23.09.2017

Tatort Klingenmünster: In der idyllischen Nikolauskapelle und im Umfeld der Burg Landeck spielen sich mysteriöse Verbrechen ab – allerdings nur zwischen zwei Buchdeckeln. Der jüngste Kriminalroman, den Lilo Beil verfasst hat, hat eindeutigen Lokalbezug. Und das ist kein Wunder, denn die Autorin, die heute im Odenwald lebt, kennt das Dorf sozusagen wie ihre Handtasche. Sie ist in Klingenmünster im Pfarrhaus geboren und fühlt sich bis heute der Gemeinde eng verbunden.

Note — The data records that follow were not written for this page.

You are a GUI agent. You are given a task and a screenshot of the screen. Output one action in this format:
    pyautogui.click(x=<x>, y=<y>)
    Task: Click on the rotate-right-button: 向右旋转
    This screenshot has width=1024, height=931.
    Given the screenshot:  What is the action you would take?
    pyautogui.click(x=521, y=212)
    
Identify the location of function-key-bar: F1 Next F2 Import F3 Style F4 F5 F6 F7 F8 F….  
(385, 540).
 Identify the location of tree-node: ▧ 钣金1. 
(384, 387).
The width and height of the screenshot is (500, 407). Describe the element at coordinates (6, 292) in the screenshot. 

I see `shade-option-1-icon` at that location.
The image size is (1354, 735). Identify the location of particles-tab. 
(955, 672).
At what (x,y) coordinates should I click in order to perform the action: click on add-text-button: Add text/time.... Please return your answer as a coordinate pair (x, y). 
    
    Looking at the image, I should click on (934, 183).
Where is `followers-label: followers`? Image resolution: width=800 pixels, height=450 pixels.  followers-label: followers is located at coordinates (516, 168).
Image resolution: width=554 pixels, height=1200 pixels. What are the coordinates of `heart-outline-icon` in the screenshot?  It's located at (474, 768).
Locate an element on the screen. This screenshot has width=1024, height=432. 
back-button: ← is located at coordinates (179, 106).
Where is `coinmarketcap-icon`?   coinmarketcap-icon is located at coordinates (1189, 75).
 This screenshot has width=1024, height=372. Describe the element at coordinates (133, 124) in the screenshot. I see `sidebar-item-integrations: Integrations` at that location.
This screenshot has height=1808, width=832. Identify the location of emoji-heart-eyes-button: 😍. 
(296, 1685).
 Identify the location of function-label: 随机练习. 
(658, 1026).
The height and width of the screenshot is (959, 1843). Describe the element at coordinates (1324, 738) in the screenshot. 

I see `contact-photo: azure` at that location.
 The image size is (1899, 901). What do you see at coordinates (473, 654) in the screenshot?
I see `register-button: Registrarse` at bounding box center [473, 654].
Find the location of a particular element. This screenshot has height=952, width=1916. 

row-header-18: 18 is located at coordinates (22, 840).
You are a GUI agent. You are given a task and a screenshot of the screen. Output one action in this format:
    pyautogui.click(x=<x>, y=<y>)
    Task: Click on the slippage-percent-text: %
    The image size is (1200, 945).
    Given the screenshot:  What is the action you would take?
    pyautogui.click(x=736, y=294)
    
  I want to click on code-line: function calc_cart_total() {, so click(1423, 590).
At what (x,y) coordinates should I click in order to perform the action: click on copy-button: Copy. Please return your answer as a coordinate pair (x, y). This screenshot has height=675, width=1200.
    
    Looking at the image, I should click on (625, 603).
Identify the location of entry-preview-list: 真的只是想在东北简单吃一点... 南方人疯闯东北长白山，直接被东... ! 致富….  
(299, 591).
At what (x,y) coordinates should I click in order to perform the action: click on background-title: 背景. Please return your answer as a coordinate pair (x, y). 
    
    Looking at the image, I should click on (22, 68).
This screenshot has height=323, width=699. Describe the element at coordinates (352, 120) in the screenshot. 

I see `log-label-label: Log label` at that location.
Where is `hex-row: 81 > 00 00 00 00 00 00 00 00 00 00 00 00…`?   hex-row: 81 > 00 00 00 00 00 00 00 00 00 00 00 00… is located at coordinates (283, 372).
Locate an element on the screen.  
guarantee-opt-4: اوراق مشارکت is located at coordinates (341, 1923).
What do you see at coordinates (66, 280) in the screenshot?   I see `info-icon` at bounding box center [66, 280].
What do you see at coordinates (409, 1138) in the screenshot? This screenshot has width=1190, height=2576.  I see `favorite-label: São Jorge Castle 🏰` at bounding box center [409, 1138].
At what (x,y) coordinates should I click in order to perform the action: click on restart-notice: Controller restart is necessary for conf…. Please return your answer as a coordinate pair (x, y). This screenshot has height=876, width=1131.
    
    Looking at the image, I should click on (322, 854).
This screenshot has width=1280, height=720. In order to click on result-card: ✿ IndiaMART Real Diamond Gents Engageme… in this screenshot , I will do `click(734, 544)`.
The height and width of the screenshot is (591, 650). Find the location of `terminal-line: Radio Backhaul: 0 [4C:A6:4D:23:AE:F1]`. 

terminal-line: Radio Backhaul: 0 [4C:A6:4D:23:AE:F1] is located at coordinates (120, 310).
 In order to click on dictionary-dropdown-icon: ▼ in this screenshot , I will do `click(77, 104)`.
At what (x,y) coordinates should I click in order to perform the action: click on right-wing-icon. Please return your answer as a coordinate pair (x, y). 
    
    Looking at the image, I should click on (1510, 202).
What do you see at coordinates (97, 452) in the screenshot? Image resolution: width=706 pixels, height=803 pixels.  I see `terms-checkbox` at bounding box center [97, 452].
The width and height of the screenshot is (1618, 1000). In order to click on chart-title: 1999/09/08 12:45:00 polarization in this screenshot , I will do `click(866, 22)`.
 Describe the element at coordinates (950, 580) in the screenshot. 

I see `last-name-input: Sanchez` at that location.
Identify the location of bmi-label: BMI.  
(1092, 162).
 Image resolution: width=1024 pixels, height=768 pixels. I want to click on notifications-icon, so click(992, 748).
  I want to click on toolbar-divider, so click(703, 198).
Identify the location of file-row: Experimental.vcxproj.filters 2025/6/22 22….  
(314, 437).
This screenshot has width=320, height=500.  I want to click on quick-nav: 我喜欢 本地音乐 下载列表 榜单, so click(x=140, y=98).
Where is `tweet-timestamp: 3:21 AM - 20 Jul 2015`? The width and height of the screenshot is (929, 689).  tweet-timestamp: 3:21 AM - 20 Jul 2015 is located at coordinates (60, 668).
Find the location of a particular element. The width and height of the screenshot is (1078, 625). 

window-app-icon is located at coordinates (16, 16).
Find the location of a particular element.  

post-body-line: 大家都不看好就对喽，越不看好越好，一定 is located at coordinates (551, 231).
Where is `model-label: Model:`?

Lilo Beil 2015 in der NikolauskapelleAm Samstag, 23. September, um 16 Uhr liest Lilo Beil „am Tatort“ – nämlich in der Nikolauskapelle – auf Einladung der Burg-Landeck-Stiftung aus ihrem Buch „Ein feste Burg“, das sie als Krimi zum Lutherjahr bezeichnet. Es handelt allerdings nicht direkt vom großen Reformator, sondern von einem gefürchteten Religionslehrer, der von seinen Schülern Luther genannt wird. Diesem finsteren Alten begegnen der pensionierte Kriminalkommissar Friedrich Gontard und seine Frau Anna bei einem Spaziergang mit Enkelkind in der Nähe der Landeck. Kurze Zeit später wird Gottlieb Schellhorn, so sein wirklicher Name, tot aufgefunden. Gontard und sein Nachfolger bei der Kripo Ludwigshafen vermuten eine Verbindung zu den „Deutschen Christen“, einer rassistischen Strömung des Protestantismus in der Nazizeit. Doch als eine zweite Leiche auftaucht, wird aus alten Feindschaften eine akute Gefahr. Gontards achter Fall ist ein packender Krimi um Liebe, Hass und Fremdenfeindlichkeit damals und heute.

Lilo Beil liest ohne Honorar; der Eintritt ist frei. Die Burg-Landeck-Stiftung erbittet jedoch von den Besuchern eine Spende für die Restaurierung der Nikolauskapelle. Parkplätze gibt es am Pfalzklinikum in etwa 200 Meter Entfernung.